### [Your instructions]
Rewrite all of the records below, changing each "column header" to "column heading" and keeping every other character as it is.

### [Exercise input]
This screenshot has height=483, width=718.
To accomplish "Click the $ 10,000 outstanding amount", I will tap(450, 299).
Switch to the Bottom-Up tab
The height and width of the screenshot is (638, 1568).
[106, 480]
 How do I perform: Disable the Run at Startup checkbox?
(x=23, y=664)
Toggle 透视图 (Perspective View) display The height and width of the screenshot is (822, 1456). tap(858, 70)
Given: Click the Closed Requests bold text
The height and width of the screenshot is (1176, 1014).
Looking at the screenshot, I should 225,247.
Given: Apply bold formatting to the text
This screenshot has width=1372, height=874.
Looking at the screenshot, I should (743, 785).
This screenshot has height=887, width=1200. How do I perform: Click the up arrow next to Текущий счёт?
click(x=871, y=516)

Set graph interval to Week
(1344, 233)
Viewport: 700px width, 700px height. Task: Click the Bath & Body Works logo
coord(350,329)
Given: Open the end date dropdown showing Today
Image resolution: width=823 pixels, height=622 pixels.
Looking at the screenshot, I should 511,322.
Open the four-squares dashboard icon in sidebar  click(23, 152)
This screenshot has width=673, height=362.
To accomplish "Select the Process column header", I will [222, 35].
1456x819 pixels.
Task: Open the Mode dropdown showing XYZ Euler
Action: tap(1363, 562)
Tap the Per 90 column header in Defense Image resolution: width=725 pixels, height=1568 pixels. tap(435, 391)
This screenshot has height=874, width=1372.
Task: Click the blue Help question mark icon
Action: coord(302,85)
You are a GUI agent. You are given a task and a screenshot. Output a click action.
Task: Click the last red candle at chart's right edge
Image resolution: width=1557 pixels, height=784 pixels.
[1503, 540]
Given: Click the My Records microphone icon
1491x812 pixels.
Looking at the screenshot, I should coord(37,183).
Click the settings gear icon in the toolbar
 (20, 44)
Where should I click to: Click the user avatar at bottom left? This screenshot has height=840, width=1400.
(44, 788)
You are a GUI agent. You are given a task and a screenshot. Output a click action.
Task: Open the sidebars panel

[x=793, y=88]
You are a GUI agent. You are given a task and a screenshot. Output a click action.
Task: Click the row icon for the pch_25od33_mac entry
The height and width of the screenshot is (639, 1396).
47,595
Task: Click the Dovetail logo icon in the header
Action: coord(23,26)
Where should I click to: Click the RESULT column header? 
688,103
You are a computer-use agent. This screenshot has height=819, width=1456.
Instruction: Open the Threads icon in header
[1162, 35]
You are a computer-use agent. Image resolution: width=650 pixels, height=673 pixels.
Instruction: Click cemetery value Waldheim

### [Task result]
This screenshot has height=483, width=718.
To accomplish "Click the $ 10,000 outstanding amount", I will tap(450, 299).
Switch to the Bottom-Up tab
The height and width of the screenshot is (638, 1568).
[106, 480]
 How do I perform: Disable the Run at Startup checkbox?
(x=23, y=664)
Toggle 透视图 (Perspective View) display The height and width of the screenshot is (822, 1456). tap(858, 70)
Given: Click the Closed Requests bold text
The height and width of the screenshot is (1176, 1014).
Looking at the screenshot, I should 225,247.
Given: Apply bold formatting to the text
This screenshot has width=1372, height=874.
Looking at the screenshot, I should (743, 785).
This screenshot has height=887, width=1200. How do I perform: Click the up arrow next to Текущий счёт?
click(x=871, y=516)

Set graph interval to Week
(1344, 233)
Viewport: 700px width, 700px height. Task: Click the Bath & Body Works logo
coord(350,329)
Given: Open the end date dropdown showing Today
Image resolution: width=823 pixels, height=622 pixels.
Looking at the screenshot, I should 511,322.
Open the four-squares dashboard icon in sidebar  click(23, 152)
This screenshot has width=673, height=362.
To accomplish "Select the Process column heading", I will [222, 35].
1456x819 pixels.
Task: Open the Mode dropdown showing XYZ Euler
Action: tap(1363, 562)
Tap the Per 90 column heading in Defense Image resolution: width=725 pixels, height=1568 pixels. tap(435, 391)
This screenshot has height=874, width=1372.
Task: Click the blue Help question mark icon
Action: coord(302,85)
You are a GUI agent. You are given a task and a screenshot. Output a click action.
Task: Click the last red candle at chart's right edge
Image resolution: width=1557 pixels, height=784 pixels.
[1503, 540]
Given: Click the My Records microphone icon
1491x812 pixels.
Looking at the screenshot, I should coord(37,183).
Click the settings gear icon in the toolbar
 (20, 44)
Where should I click to: Click the user avatar at bottom left? This screenshot has height=840, width=1400.
(44, 788)
You are a GUI agent. You are given a task and a screenshot. Output a click action.
Task: Open the sidebars panel

[x=793, y=88]
You are a GUI agent. You are given a task and a screenshot. Output a click action.
Task: Click the row icon for the pch_25od33_mac entry
The height and width of the screenshot is (639, 1396).
47,595
Task: Click the Dovetail logo icon in the header
Action: coord(23,26)
Where should I click to: Click the RESULT column heading? 
688,103
You are a computer-use agent. This screenshot has height=819, width=1456.
Instruction: Open the Threads icon in header
[1162, 35]
You are a computer-use agent. Image resolution: width=650 pixels, height=673 pixels.
Instruction: Click cemetery value Waldheim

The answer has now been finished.